With the sheep now pretty thoroughly coated in a balm that Michael suspects is at least as much if not more ritual and tradition than actually useful, he reaches for the clean rag she offered earlier. He could snap his fingers and be done with it, but he might as well have something to do with his hands while he speaks. Farm life is slower indeed.
"Some of what you know applies. The bible is as much embellishment and outright lies as it is truth. The original conflict was between my brother Lucifer and our Father. Our Father created humanity and asked us to love them above all else, even Himself. Lucifer refused.

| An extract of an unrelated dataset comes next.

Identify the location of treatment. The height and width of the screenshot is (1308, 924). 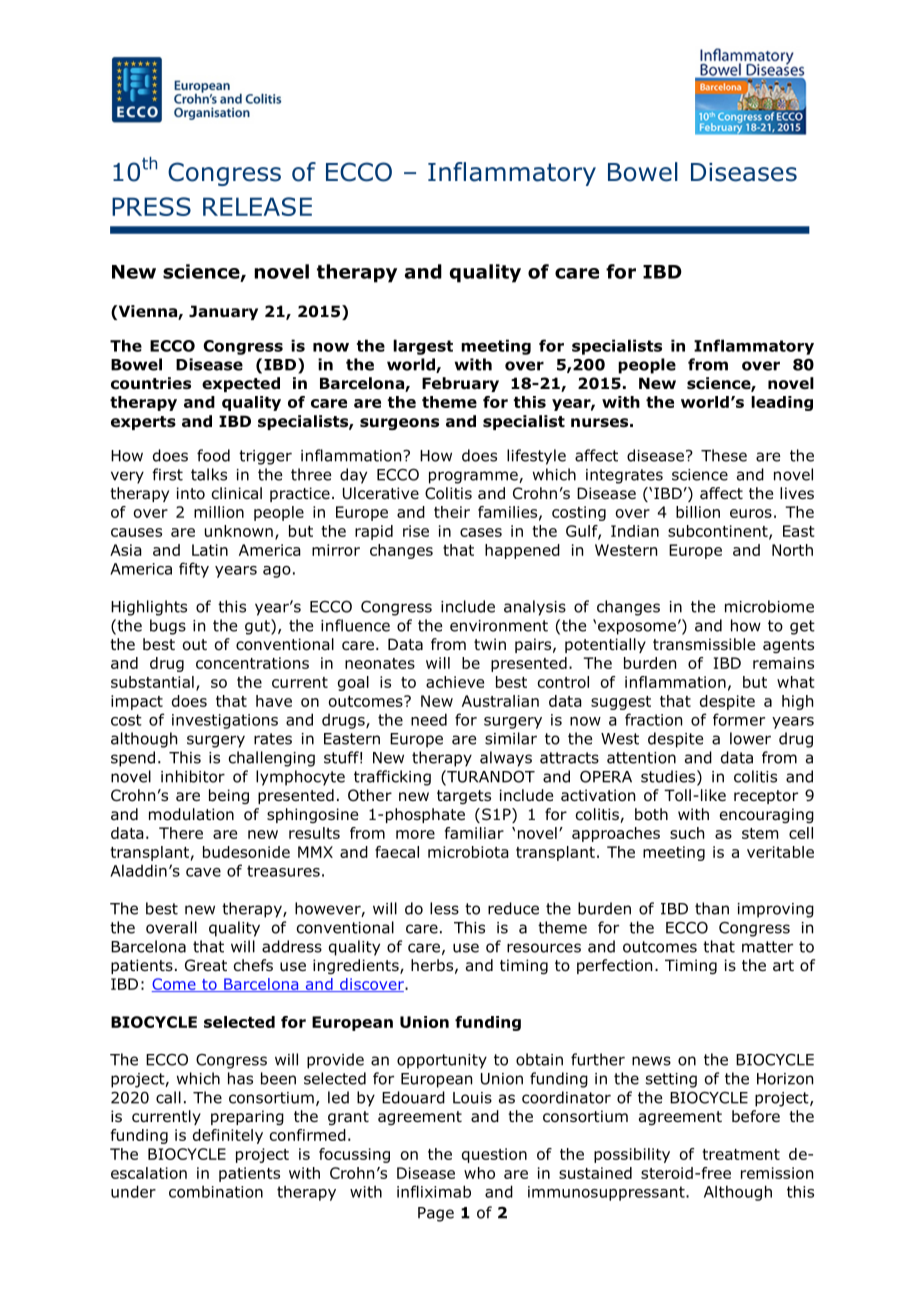
(741, 1154).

Eventually he was cast out of Heaven and into Hell." And oh boy is he ever glossing over the details of how that went down, but she wanted to know about why the Winchesters hate him. His issues with Lucifer will have to wait for another day. "The Apocalypse was meant to be the moment I faced him again—our final battle. Our fight would have meant the death of a few billion humans. Dean Winchester was intended to be my earthly vessel for the task, but he refused."
Michael decides that's a sizable first bite, and pauses, giving her a moment to chew on it. He wipes the sticky balm off of his fingers without looking at them as he waits for either a question or a nod to proceed.